Enjoy: https://www.wsj.com/articles/first-...formance-a-thrilling-modern-marvel-1532022533

Bypass Paywall: 
First Ever Review of the Tesla Model 3 Performance: A Thrilling, Modern Marvel The Tesla brand has its share of haters, but none have yet driven the new Model 3 Performance-until now. Dan Neil takes a first turn behind the w... wsj.com


----------



## EBMCS03 (Jun 10, 2017)

Why is the title positive? I only see negative reports. Never positive. What’s this? Fake news?


----------



## marusan (Jul 8, 2016)

EBMCS03 said:


> Why is the title positive? I only see negative reports. Never positive. What's this? Fake news?


I think that should be obvious. From the article:

"I'm no financial analyst, but I do know cars."​


----------



## 3V Pilot (Sep 15, 2017)

Just read it, thanks for posting. Love the fact he was so positive about the car but I was really hoping for some more detail on how the car felt to drive. Dan is a very respected auto journalist and I'm sure this will catch the attention of many people. Can't wait to hear from more journalist who get to drive the beast and see what their overall driving impression is after they get done talking about panel gaps.....really.....enough already......WE KNOW!!!!!


----------



## Sean Murray (Jul 4, 2018)

Maybe he was writing for the paper's audience, but he told me almost nothing about the car that isn't already known.


----------



## Gavyne (Jul 7, 2018)

Tesla can use any good press they can get given the onslaught of people trying to undermine their stock prices. So even if this reviewer doesn't say anything new, he's a respectable guy who just gave the nod to Model 3 P.


----------



## JeffC (Jul 4, 2018)

Gavyne said:


> Tesla can use any good press they can get given the onslaught of people trying to undermine their stock prices. So even if this reviewer doesn't say anything new, he's a respectable guy who just gave the nod to Model 3 P.
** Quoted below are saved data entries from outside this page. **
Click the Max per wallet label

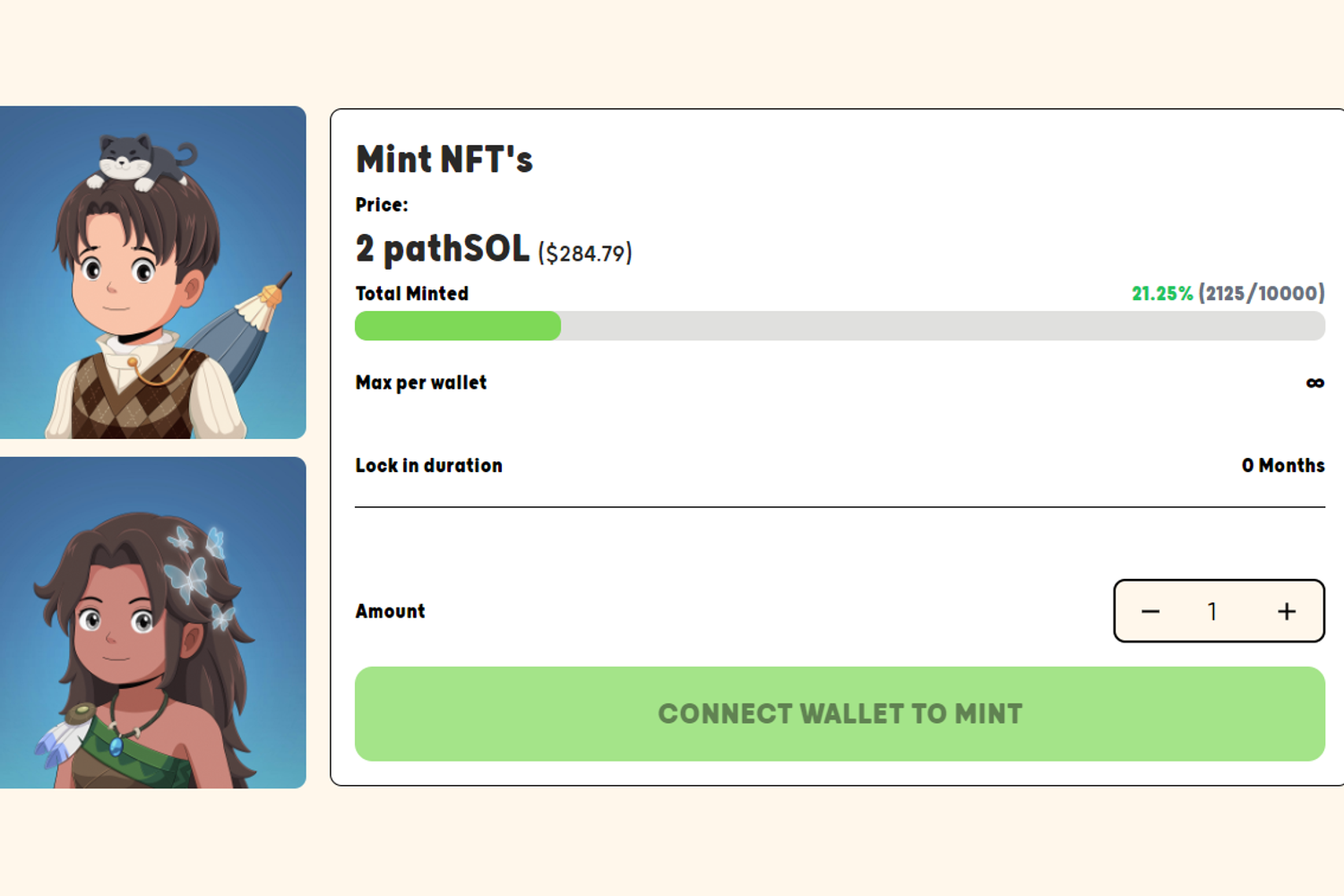coord(421,383)
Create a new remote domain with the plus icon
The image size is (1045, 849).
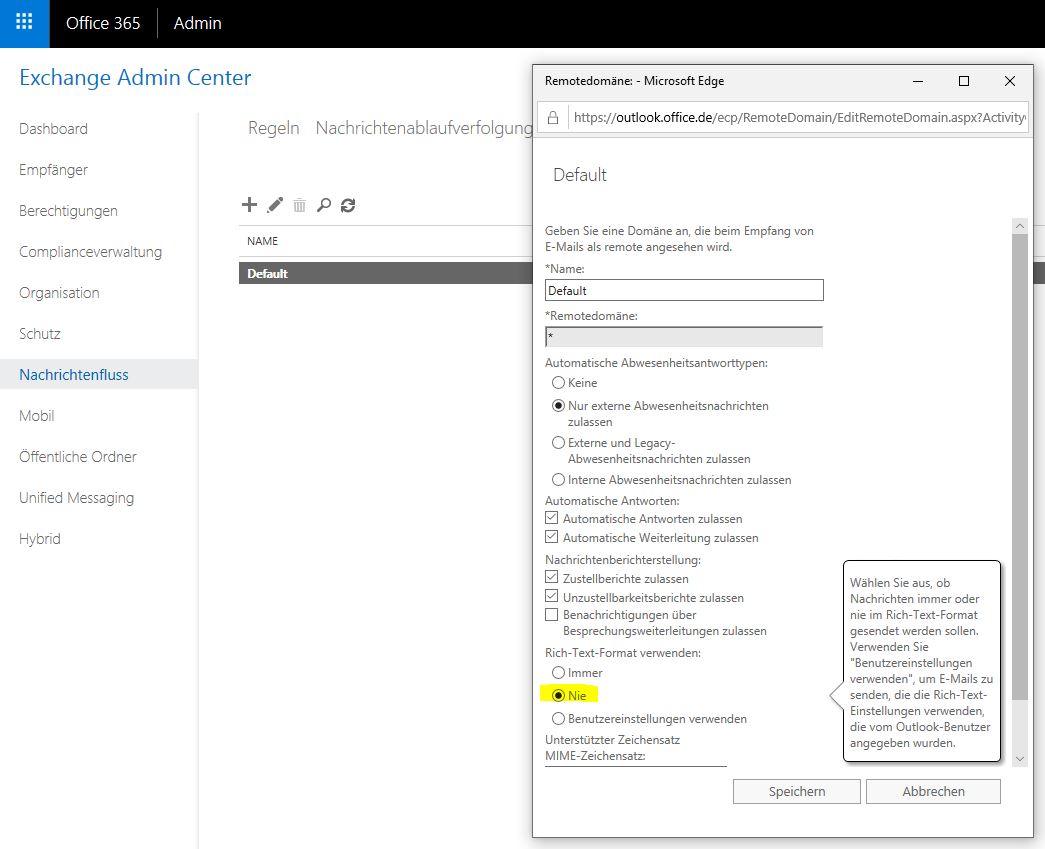pyautogui.click(x=249, y=205)
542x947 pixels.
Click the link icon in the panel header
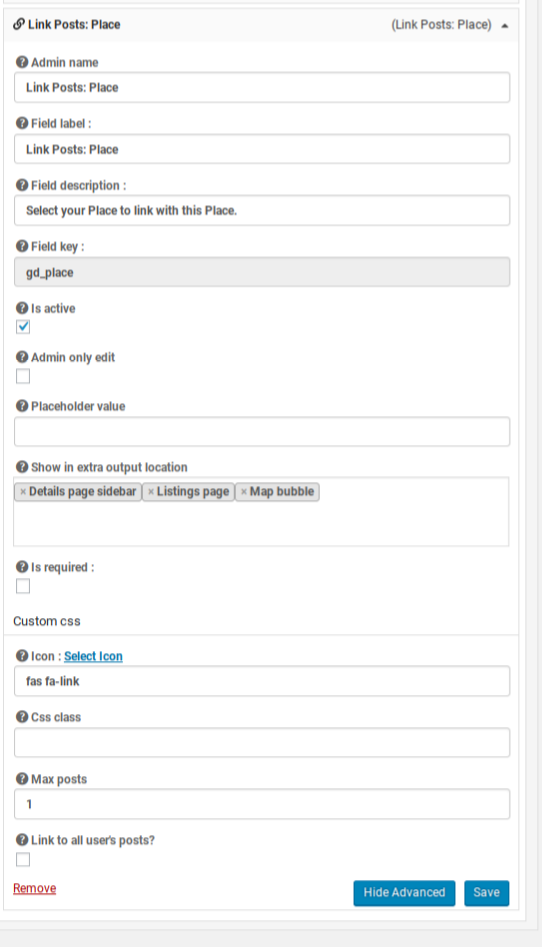point(19,24)
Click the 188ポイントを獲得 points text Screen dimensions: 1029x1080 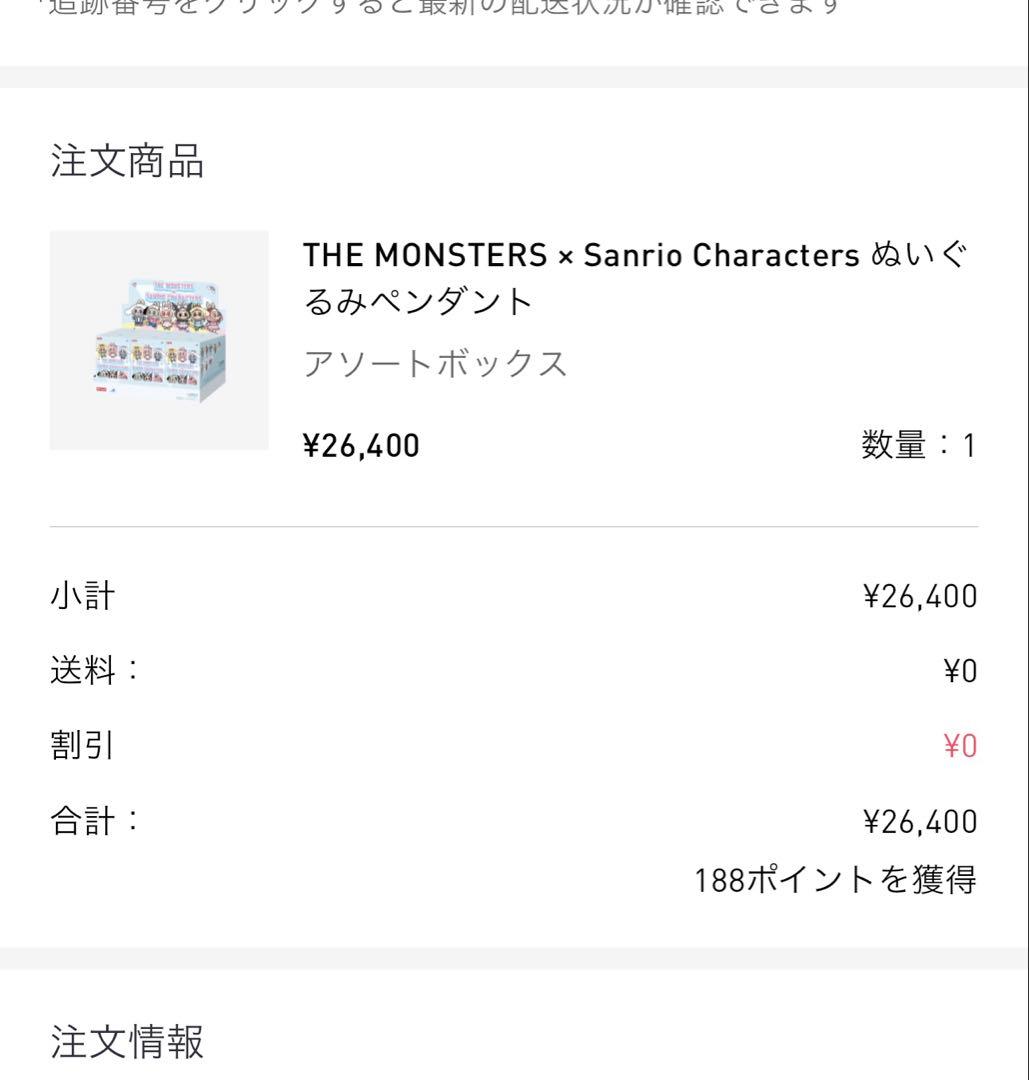coord(835,880)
Dan is simply telling the truth about how good the car is. That's what journalists are supposed to do: tell the truth.

It would be nice if more did their jobs properly, though many do.

I do believe he got the power wrong:



> In the Performance version, two motors north and south equal 335 kW (450 hp)


 actually 147 + 211 kW = 358 kW (480 hp), reference: 2018 Tesla Model 3 Long Range AWD Performance

I emailed Dan and the WSJ corrections email address about it.


----------



## garsh (Apr 4, 2016)

JeffC said:


> actually 147 + 211 kW = 358 kW (480 hp), reference: 2018 Tesla Model 3 Long Range AWD Performance


It's possible that the two motors do not make peak power simultaneously. His number might be the combined actual peak power.


----------